Re: [Asterisk-Users] Re: load balancing 20 asterisk servers

2005-02-02 Thread Matthew Boehm
I'm trying to stay away from a software based load balancer cause what
happens if that server fails?
Its far less likely for a piece of dedicated hardware to fail than an actual
computer.

-Matthew

- Original Message - 
From: Kyle Loree [EMAIL PROTECTED]
To: Asterisk Users Mailing List - Non-Commercial Discussion
asterisk-users@lists.digium.com
Sent: Wednesday, February 02, 2005 5:54 PM
Subject: Re: [Asterisk-Users] Re: load balancing 20 asterisk servers



 How about a management server that polls the asterisk servers every
 minute with snmp to check cpu and ram cache, maybe even drive space.
 Then you could have a script decide whether the server can handle
 anymore connections.

 I am still a beginner so I am not sure how you could have asterisk
 delegate calls to other servers.
 would a redirect transfer remove the management server from the loop?

> _Supplied information_:
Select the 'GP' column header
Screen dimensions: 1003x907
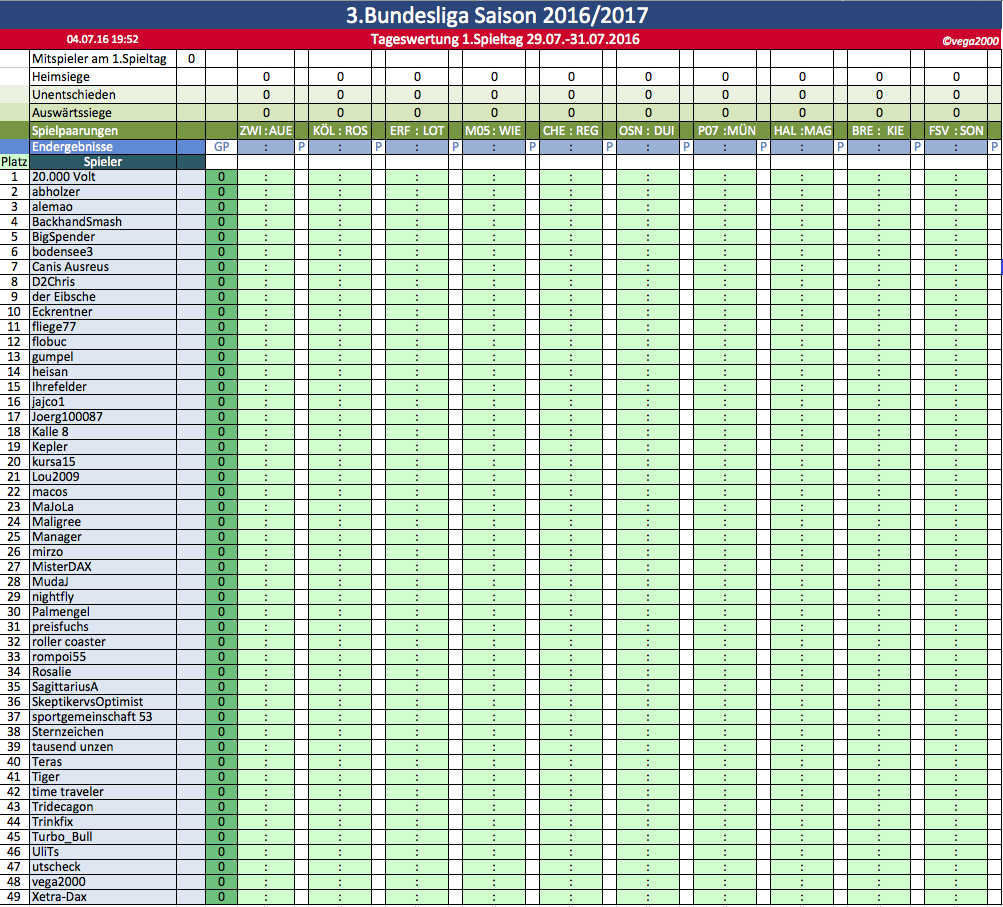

> _Work to complete_:
Reproduce the part of the load-balancing mailing list post between "I am still a" and "from the loop?", inclusive.

> _Written response_:
I am still a beginner so I am not sure how you could have asterisk
 delegate calls to other servers.
 would a redirect transfer remove the management server from the loop?